Guest blogger Norman Anderson is married to Marjorie and is a Catholic father of high schoolers Kevin, Marybelle and Hazel. He works as a claims adjuster at Skinner’s Insurance Incorporated. He attends St Martha’s Catholic Church in Adam’s Falls, North Carolina. Norman is a suburban hermit.
Friday is my birthday and I am experiencing the usual sense of frustration which occurs every year. This is because my wife Marjorie insists on buying me something. Over the years I have told her that I do not wish for a present and yet she still persists. In order to satisfy her wish to buy me a present I took up a hobby so that it would be easy for her to choose a gift. This attempt has not been totally successful for I now have to spend a good number of hours in the attic building a model railroad set which does not really interest me very much. I believe Marjorie has begun to suspect something because she keeps asking me “What I really want.” When I said that I really wanted the model town hall for my miniature village I suddenly had a twinge of guilt. Was it a lie? I am not sure if it counts as a lie if I said it with the intention of making Marjorie happy, and in a way it would be rather nice to have the town hall model because Kevin is taking an interest in the railroad. I think he would like the town hall model.
What I would really like would be a small electric heater to install in the treehouse. Over the years I have improved the single room of the treehouse so there is just enough space for a bed, a desk and a chair.
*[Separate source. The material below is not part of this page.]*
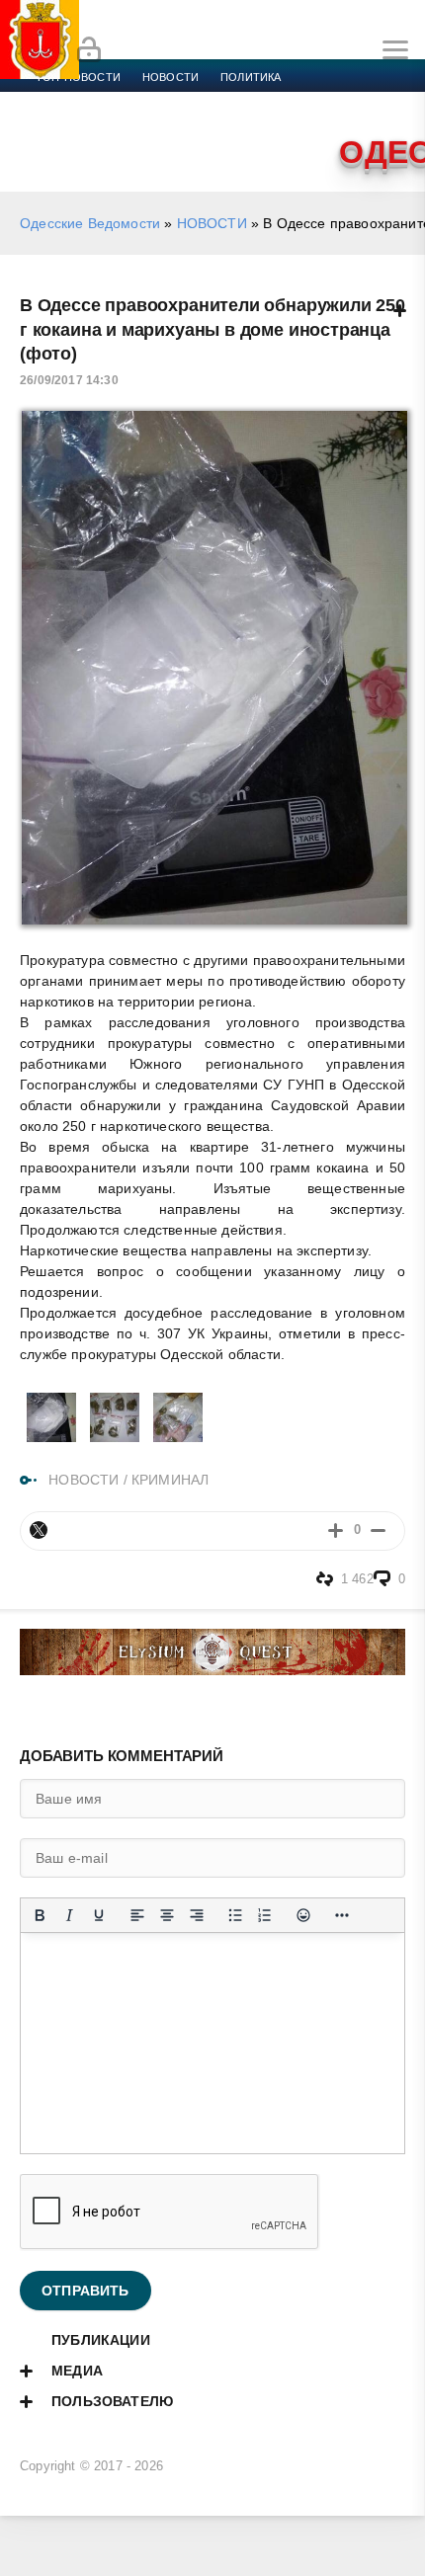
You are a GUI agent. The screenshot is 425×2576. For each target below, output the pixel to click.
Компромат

Last summer I installed a windmill at the top of the tree and it generates just enough electricity to run a few lights. It is very snug there, but in the winter months it can be cold.
At the office Jeannine has started to call me “Normal” instead of “Norman.” She thinks this is very funny and when I come into the office in the morning she is the first to shout out, “Good morning Normal!” I also find this amusing. Jeannine is a good hearted person and she enjoys the laughter that comes from the office workers. Sometimes I senses that their bonhomie is somewhat artificial, but I don’t mind. The work is often tedious and stressful, so they are due some entertainment from time to time I suppose.
I really have become worried though about my birthday present. If I asked for the electric heater Marjorie would probably not be very happy. She think I spend too much time in the treehouse. “You need to go out a bit more!” she says. I have tried to do this, and I once took Kevin to the bowling alley, but the problem was that I could not summon much interest. Why does one need to wear special shoes? I have never understood that. Why are there so many different kinds of bowling ball, and it seems to be a waste of money just for the chance of knocking down the pins. Perhaps it is the way some people work out their frustration and anger.
One year for my birthday Marjorie took me to the shopping mall to find something nice. I did not enjoy the experience. It seemed to me that the shopping mall was designed to make people want more things. I felt uncomfortable. I would like to have fewer things, not more things. Life is already rather cluttered, and I felt like there were sinister forces at work in the mall trying to pull me in to desire more and more things. Marjorie sensed that I was unhappy and we left after buying two chocolate covered pretzels. One the way back to the car she asked me what I thought. I replied that I felt like I had been mauled. I think she did not understand my little joke.
Perhaps instead of the electric heater I could ask Marjorie for that nice icon of the Virgin I saw at the Catholic bookstore. I could put that on the wall of the treehouse with a crucifix. With a few candles it would make a very nice prayer corner. I think I will do that.
The other advantage to this plan is that if we shop at the Catholic store we will not bump into Jeannine. Marjorie doesn’t like Jeannine, so a meeting between them should be avoided.